◆ Brief 1 ◆
Pick out each line of the rows below that contains the string "label", and copy those lines.

# Clown Pleco



## bullseyejoey (Aug 30, 2012)

So today I introduced a clown pleco to the tank. it was staying in the corner but also, other fish were coming to it and nipping at his body. Not even his fins, like just biting him. I know they don't have teeth, but i hope they don't hurt him. what's up with him?


----------



## TheJakeM (May 11, 2013)

What other fish do you have? He could be in shock, did you float his bag for over thirty minutes?


----------



## bullseyejoey (Aug 30, 2012)

Since yesterday he has become fine in his new surroundings and the other fish aren't bothering him.


----------



## TheJakeM (May 11, 2013)

Ok, that's great.


Sent from Petguide.com Free App


----------



## Pleco (Sep 22, 2012)

TheJakeM said:


> What other fish do you have? He could be in shock, did you float his bag for over thirty minutes?


You sure it's thirty? I do 10-15 and they are fine.


----------



## lohachata (Jan 27, 2006)

hmmmmmmm...it's been a long time since i have floated any fish..
i open the bag , dump it into a net over a bucket and toss em in a tank...it's much faster that way..
but yeah , you really don't need to float for 30 minutes..


----------



## TheJakeM (May 11, 2013)

Ok, to each their own.


Sent from Petguide.com Free App


----------



## Pleco (Sep 22, 2012)

lohachata said:


> hmmmmmmm...it's been a long time since i have floated any fish..
> i open the bag , dump it into a net over a bucket and toss em in a tank...it's much faster that way..
> but yeah , you really don't need to float for 30 minutes..


The fish expert doesn't float his fish???


----------



## lohachata (Jan 27, 2006)

i am no expert by any means ; but i do have a little more experience than some.i just observe and approach things a little differently than some..doesn't make me right or wrong..we have a number of folks here that know a lot more than i do...

Collected data entries:

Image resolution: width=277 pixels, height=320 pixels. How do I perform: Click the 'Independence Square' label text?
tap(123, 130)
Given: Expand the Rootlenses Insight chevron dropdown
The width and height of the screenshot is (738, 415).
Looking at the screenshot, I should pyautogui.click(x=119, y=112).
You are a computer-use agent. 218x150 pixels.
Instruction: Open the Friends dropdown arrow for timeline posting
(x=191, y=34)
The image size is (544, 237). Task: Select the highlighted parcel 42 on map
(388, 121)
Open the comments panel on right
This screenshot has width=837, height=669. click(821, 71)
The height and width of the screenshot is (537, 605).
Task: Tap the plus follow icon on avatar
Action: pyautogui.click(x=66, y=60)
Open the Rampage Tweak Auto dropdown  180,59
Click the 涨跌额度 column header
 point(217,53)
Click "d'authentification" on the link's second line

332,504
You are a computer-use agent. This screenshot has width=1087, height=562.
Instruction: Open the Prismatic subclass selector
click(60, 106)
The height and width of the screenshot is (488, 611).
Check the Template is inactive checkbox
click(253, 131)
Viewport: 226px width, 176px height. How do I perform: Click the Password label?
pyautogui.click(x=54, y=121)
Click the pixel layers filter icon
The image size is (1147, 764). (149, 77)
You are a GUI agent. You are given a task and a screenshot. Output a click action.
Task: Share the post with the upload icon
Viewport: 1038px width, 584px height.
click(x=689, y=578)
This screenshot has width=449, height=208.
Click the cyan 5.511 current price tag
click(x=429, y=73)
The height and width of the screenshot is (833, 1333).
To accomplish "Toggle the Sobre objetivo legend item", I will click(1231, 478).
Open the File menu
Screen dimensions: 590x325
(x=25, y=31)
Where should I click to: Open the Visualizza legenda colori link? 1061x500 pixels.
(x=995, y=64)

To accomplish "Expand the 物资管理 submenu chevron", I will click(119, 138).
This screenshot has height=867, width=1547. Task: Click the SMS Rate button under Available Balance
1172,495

◆ Brief 2 ◆
In the clown pleco thread above, retype everything from "Since yesterday he" down to "Ok, that's great.".

◆ Reply 1 ◆
Image resolution: width=277 pixels, height=320 pixels. How do I perform: Click the 'Independence Square' label text?
Viewport: 226px width, 176px height. How do I perform: Click the Password label?

◆ Reply 2 ◆
Since yesterday he has become fine in his new surroundings and the other fish aren't bothering him.


----------



## TheJakeM (May 11, 2013)

Ok, that's great.